→ Problem A
Copy out a passage from the article on the history of image recognition. Begin at the words "But how did" and stop after "of human vision?".
→ Problem B
Answer these questions using the article on the history of image recognition:
(i) In what year was the scientific paper that started it all written?
(ii) What was that paper's research about?
(iii) What large-scale activity on social platforms does image recognition power?
→ Problem C
Extend the article on the history of image recognition, picking up after its last sentence.

[[ Reading passage open ]]

Beyond Human Vision: The Evolution of Image Recognition Accuracy

Technologies based on Artificial Intelligence are all the rage these days — both because of their stunning capabilities and the numerous ways in which they make our lives easier and because of the unknown future that we project they may bring.

One particular stream of development in the field of AI is image recognition based on machine learning algorithms. It’s being used in so many fields today that it’s challenging to start counting them.

In the fast-paced digital world, image recognition powers up crucial activities like content moderation on a large scale, as required by the exponentially growing volume of user-generated content on social platforms.

It’s not only that, though: image recognition finds great uses in construction, security, healthcare, e-commerce, entertainment, and numerous other fields where it brings unseen benefits in terms of productivity and precision. Think also about innovations like self-driving cars, robots, and many more — all made possible by computer vision.

But how did image recognition start, and how did it evolve over the decades to reach the current levels of broad use and accuracy that sometimes even surpass the capabilities of human vision?

It all started with a scientific paper by two neurophysiologists in the distant 1959, which was dealing with research on cat’s neurons…

Let’s dive into the history of this field of AI-powered technology in the sections below.

Contents

1950s: The First Seeds of the Image Recognition Scientific Discipline
1960s and 1970s: Image Recognition Becomes an Official Academic Discipline
1980s and 1990s: The Moves to Hierarchical Perception and Neural Networks
2000s and 2010s: The Stage of Maturing and Mass Use
2020s: The Power of Image Recognition Today
Learn How Image Recognition Can Boost Your Business

1950s: The First Seeds of the Image Recognition Scientific Discipline

As with many other human discoveries, image recognition started out as a research interest in different other fields.

[[ Reading passage closed ]]
[[ Dataset excerpts open ]]

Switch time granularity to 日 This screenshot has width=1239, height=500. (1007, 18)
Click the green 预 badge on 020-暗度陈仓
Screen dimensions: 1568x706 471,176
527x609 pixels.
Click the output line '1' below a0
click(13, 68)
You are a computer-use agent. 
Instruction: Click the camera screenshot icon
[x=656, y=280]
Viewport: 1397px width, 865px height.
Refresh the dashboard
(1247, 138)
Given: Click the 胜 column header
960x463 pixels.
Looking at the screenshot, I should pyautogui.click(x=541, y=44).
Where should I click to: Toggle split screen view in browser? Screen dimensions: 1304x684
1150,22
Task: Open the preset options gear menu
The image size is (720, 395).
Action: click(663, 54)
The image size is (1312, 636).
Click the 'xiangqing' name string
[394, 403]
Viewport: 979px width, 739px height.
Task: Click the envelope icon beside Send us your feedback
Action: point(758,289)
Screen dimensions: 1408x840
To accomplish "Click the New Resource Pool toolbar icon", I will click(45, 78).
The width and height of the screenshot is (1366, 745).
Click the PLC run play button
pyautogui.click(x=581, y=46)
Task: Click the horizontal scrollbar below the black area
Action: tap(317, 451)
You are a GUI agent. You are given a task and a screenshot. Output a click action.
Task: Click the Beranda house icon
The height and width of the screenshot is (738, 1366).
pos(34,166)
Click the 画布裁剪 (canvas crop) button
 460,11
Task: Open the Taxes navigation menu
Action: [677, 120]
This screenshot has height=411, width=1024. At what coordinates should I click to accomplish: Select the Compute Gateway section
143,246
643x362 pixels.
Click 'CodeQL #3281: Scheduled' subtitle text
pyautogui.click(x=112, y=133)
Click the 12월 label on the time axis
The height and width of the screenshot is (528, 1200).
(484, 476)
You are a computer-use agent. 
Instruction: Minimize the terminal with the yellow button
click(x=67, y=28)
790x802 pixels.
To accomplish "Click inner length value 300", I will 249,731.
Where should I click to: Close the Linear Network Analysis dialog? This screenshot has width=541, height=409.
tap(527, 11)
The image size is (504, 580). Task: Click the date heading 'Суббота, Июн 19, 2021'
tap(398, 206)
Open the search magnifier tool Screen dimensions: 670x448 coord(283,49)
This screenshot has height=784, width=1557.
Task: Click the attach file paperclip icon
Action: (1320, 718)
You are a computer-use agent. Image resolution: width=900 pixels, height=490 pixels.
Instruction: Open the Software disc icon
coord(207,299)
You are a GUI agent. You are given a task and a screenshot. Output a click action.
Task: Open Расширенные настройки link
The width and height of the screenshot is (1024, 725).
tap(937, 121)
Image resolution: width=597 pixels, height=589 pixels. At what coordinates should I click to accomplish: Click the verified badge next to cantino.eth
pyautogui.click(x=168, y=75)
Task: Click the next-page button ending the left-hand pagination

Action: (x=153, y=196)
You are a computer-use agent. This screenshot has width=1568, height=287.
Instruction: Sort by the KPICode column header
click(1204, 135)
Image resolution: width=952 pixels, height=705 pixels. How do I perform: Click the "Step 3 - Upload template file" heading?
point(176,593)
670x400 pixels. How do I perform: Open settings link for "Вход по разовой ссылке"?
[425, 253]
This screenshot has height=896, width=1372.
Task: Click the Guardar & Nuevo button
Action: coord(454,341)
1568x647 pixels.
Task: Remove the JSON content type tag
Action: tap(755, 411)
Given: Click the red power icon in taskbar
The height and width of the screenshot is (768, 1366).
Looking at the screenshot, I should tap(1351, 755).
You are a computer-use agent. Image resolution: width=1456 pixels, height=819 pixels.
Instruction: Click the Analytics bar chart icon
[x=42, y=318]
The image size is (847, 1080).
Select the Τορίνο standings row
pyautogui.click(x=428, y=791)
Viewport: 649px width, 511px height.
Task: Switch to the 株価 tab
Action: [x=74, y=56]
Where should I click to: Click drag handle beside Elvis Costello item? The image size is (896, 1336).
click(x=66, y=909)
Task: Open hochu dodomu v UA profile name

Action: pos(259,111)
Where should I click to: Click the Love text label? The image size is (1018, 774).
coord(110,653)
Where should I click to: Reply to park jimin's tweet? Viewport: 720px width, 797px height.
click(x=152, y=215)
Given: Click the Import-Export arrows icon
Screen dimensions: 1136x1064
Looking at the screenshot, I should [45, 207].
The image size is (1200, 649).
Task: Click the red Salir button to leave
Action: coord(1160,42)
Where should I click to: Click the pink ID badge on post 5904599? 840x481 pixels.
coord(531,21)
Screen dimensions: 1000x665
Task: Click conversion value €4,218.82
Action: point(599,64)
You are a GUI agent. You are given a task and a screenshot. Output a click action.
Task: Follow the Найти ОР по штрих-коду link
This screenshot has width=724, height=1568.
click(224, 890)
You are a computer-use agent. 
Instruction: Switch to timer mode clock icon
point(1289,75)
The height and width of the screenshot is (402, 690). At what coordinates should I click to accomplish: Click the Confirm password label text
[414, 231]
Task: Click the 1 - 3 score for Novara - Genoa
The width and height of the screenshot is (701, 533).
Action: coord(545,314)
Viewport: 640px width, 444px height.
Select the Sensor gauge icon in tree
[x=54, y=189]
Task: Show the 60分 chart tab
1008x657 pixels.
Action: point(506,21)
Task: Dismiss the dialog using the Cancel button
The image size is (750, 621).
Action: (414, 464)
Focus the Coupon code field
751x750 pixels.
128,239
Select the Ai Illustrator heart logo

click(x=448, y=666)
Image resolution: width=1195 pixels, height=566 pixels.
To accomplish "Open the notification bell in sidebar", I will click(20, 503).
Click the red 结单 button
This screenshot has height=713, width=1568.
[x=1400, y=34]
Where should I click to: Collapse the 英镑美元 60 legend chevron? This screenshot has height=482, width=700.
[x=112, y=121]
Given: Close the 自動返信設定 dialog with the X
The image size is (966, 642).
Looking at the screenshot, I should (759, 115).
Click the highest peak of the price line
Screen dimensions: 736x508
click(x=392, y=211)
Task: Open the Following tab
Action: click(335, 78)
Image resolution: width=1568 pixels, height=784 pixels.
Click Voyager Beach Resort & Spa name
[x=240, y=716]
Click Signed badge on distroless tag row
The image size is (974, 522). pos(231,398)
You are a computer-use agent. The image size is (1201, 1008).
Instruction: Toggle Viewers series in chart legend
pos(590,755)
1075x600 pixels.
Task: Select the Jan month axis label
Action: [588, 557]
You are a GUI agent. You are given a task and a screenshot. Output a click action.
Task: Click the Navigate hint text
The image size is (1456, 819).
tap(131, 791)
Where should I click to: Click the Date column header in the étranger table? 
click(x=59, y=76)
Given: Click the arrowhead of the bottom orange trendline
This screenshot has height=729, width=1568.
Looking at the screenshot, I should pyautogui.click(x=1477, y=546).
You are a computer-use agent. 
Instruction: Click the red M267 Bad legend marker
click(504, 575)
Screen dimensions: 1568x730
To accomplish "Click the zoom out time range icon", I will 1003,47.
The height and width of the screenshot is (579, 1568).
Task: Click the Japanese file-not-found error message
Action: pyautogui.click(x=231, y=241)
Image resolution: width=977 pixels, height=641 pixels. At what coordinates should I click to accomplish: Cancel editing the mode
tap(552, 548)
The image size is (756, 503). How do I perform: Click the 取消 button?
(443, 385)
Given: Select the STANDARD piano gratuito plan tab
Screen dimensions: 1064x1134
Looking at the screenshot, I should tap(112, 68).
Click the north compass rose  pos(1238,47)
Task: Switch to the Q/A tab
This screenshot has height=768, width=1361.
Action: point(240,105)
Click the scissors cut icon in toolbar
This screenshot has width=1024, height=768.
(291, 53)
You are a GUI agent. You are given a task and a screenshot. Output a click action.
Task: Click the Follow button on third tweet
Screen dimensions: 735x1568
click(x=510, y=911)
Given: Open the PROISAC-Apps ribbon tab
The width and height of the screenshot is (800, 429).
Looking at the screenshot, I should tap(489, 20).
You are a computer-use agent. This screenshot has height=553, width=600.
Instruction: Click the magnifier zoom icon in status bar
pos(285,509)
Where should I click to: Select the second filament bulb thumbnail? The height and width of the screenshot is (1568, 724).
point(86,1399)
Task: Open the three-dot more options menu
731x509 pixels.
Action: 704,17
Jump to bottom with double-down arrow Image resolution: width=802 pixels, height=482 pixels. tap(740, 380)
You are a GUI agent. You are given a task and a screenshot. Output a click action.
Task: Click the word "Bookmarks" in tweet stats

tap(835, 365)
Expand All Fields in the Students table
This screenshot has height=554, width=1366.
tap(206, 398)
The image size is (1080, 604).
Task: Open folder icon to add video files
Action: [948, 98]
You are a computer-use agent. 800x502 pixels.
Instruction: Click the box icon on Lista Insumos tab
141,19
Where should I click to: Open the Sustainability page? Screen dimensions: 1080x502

[[ Dataset excerpts closed ]]

→ Exercise answer A
But how did image recognition start, and how did it evolve over the decades to reach the current levels of broad use and accuracy that sometimes even surpass the capabilities of human vision?

→ Exercise answer B
(i) 1959
(ii) Cat's neurons
(iii) Content moderation

→ Exercise answer C
In the last years of the 1950s, two important events occurred that were far away from the creation and use of computer systems but were central to developing the concept of image recognition.

In 1959, the neurophysiologists David Hubel and Torsten Wiesel published their research on the Receptive Fields of Single Neurons in the Cat’s Striate Cortex. The paper became popular and widely recognized, as the two scientists made an important discovery while studying the responses of visual neurons in cats and in particular, how their cortical architecture is shaped.

Hubel and Wiesel found that the primary visual cortex has simple and complex neurons. They also discovered that the process of recognizing an image begins with the identification of simple structures, such as the edges of the items being seen. Afterward, the details are added, and the whole complex image is understood by the brain. Their research on cats thus, by chance, became a founding base for image recognition based on computer technologies.

The second important event from the same year was the development of the first technology for the digital scanning of images. Russel Kirsch and a group of researchers led by him invented a scanner that could transform images into numbers so that computers can process them. This historical moment led to our current ability to handle digital images for so many different uses.

1960s and 1970s: Image Recognition Becomes an Official Academic Discipline

The 1960s were the time when image recognition was officially founded. Artificial intelligence, and hence image recognition as a significant part of it, was recognized as an academic discipline with growing interest from the scientific community. Scientists started working on the seemingly wild idea of making computers identify and process visual data. These were the years of dreams about what AI could do — and the projections for revolutionary advancements were highly positive.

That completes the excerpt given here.